# [Problem to work on]
Return the data below line for line, leaving out the pictures.

# [Material provided]
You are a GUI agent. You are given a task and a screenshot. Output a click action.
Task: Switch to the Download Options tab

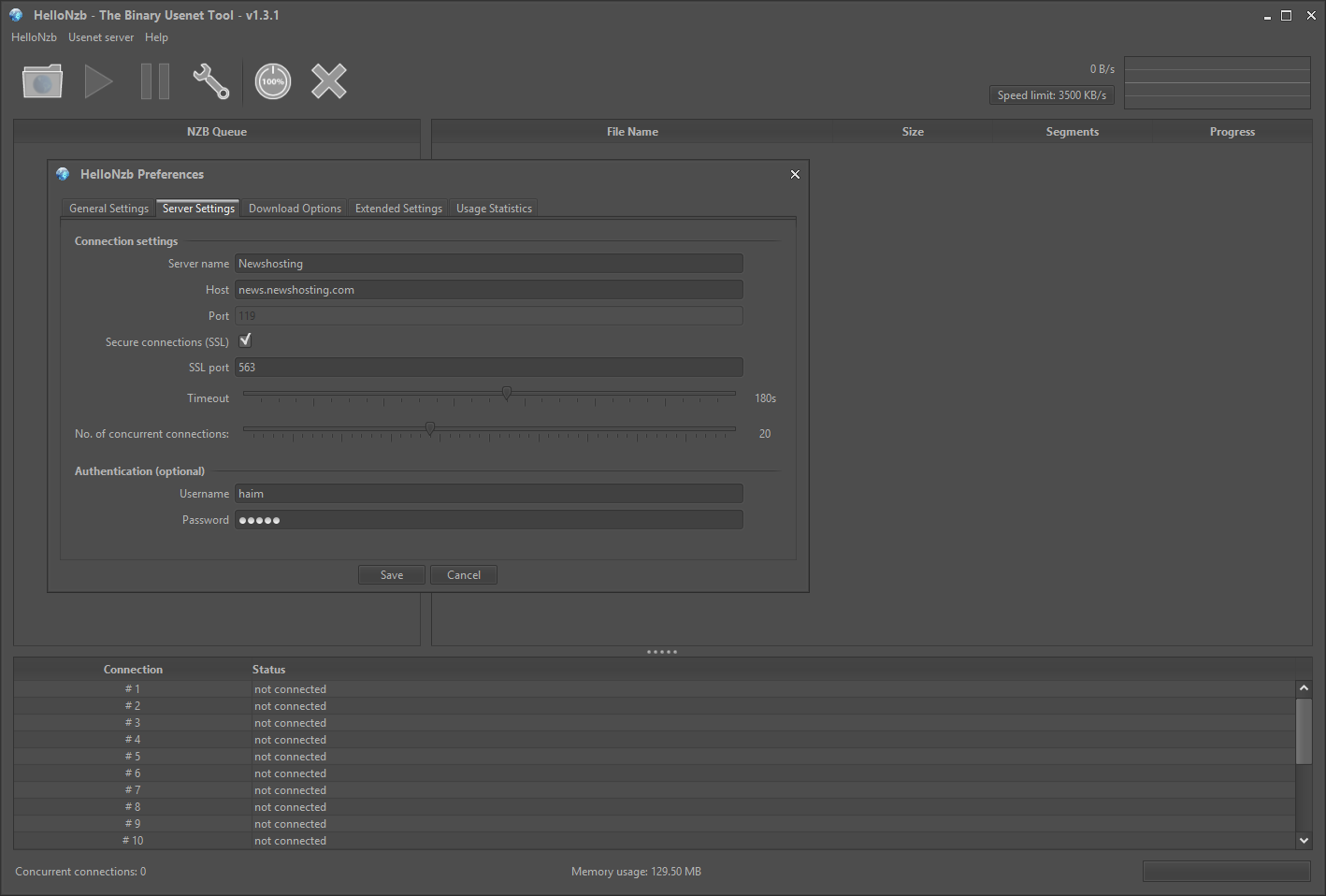click(295, 209)
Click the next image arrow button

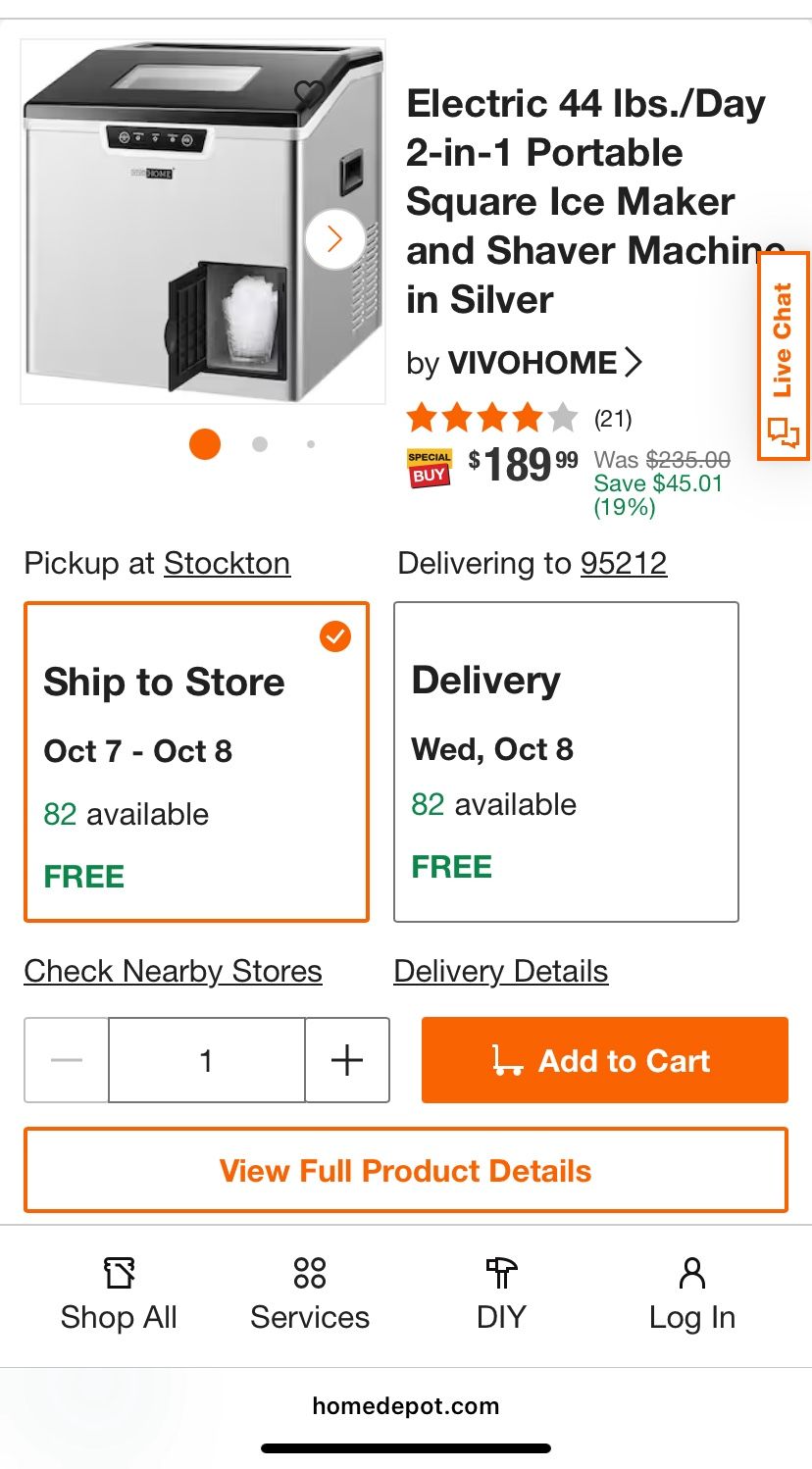point(334,238)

# [The reply]
You are a GUI agent. You are given a task and a screenshot. Output a click action.
Task: Switch to the Download Options tab

click(295, 209)
Click the next image arrow button

point(334,238)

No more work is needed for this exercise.